Ginsburg focused on the equality agenda early in her career and long before she became a judge, in the 1970s. She argued and won the Frontiero vs Richardson case, which challenged a statute preventing females from claiming housing allowance. Perhaps more significantly, she argued and won the Weinberger vs Wiesenfeld case, where she represented a widower denied survivor benefits under Social Security. By arguing in favour of a male client she demonstrated that the equality agenda was fundamental to people of both sexes, not just to females.

After becoming an Associate Justice, Ginsburg continued to focus on the equality agenda. Yet she was not perceived to be a radical judge, but to sit roughly in the middle of the ideological spectrum instead. As the Bush years kicked in, however, Ginsburg quickly shifted to the left and is now firmly established as one of the most powerful progressive voices of the US. Perhaps unsurprisingly, the documentary opens with Republican voices (Bush, Trump, etc) using very strong and misogynistic terms to describe her: “witch”, “evil-doer” and “vile” amongst those.

There is no doubt that Ginsburg is an exceptional human being, and also a very affable one. Her large teeth and broad smile are contrasted against large and yet timid eyes hiding behind gigantic spectacles. Her backbone is stern, her posture erect, her head tilting slightly forward as if giving into the weight of her glasses. She blends rigidness with femininity in the right dose. She’s quietly formidable. Someone you’d love to have a drink with and also trust to make the right decision under the most extreme circumstances. Yet there’s something that makes me very uncomfortable about Ginsburg, and also about this documentary per se.

Despite (or perhaps precisely because of) her charisma, Ruth Bader Ginsburg should step away from the spotlight. The making of RBG is in itself a sheer perversion of justice, or contempt of court. Judges should remain discreet and solemn, particularly if they are still active. Such demeanour would never be permitted in the UK. Justice Denis Henry is probably the closest we ever got to a celebrity judge on this side of the pond, but the treatment that he received was nothing comparable to Ruth Bader Ginsburg. Ginsburg has been nicknamed The Notorious RBG, and become a regular television appearance. Her image is printed on shirts and mugs, a little bit à la Che Guevara. She has become a diva, a celebrity and a cult personality.

We might applaud such perversion of justice when the judge sits on our end of the political spectrum (such is the case with Ruth Bader Ginsburg, which whom I share many beliefs). However, we should be more cautious. The idolisation of individual judges could have disastrous consequences. I come from a Brazil, home to a judge called Sergio Moro. Similarly to Ruth Bader Ginsburg, judge Moro is treated like a hero, like a celebrity. Unlike Ginsburg, however, judge Moro is a fascist. He’s personally responsible for an extensive lawfare campaign that culminated in a coup d’état, the political imprisonment of Lula and the sheer destruction of Brazilian democracy. None of this would have happened had he remained solemn and discreet, like a judge should.

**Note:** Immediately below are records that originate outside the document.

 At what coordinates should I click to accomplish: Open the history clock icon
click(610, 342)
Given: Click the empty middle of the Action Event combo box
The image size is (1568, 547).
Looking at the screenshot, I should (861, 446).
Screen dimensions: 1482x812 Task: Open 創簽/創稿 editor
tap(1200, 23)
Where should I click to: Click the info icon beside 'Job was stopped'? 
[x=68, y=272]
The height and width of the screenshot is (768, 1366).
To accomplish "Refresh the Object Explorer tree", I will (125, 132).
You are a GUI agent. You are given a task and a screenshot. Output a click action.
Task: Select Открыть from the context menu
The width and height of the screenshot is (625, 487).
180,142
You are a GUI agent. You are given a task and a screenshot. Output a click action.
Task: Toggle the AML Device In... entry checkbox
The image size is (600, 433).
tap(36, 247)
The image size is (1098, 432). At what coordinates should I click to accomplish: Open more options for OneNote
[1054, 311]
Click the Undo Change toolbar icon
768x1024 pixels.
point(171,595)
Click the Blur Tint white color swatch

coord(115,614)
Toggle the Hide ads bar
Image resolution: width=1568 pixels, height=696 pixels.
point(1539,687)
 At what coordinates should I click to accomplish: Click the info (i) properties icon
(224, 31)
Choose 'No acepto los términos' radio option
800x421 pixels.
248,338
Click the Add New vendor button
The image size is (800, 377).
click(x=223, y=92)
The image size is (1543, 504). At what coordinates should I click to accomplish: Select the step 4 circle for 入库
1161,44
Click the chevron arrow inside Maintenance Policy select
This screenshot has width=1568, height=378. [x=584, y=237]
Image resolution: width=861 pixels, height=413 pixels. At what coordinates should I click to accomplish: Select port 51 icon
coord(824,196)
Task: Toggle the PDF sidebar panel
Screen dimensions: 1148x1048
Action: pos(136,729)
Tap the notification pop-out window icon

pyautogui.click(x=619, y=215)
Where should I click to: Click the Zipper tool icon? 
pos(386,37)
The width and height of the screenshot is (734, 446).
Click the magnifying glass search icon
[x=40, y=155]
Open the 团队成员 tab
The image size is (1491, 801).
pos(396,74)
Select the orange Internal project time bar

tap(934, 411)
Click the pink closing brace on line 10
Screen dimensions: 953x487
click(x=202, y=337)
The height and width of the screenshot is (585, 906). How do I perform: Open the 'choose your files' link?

If you wish to idolise and celebrate an active judge, why not make a fiction film instead?

RBG is out in cinemas across the UK on Friday, January 4th, and then on VoD on Monday, January 7th.

The Favourite

The maverick Greek director of Dogtooth (2009) makes his third English language film and his first period costume drama. The Favourite is loosely based on early 18th century historical record. Queen Anne, the last of the Stuarts who was beset by health issues, had some 17 pregnancies including many miscarriages and no heir surviving beyond the age of 11.

Her smart and shrewd childhood companion and friend Lady Sarah Churchill did much of Anne’s thinking for her, pushing her to support the merchant class political party the Whigs rather than the landed gentry party the Tories. The Whigs demanded support for a war against the French, while the Tories were resistant to the heavily increased taxes which funded the war effort at their expense. The relationship of Lady Sarah to the Queen was undermined by the arrival of maidservant Abigail Hill, a ruthless member of the gentry whose family had fallen on hard times and who was determined to fight her way back up the social ladder at any cost.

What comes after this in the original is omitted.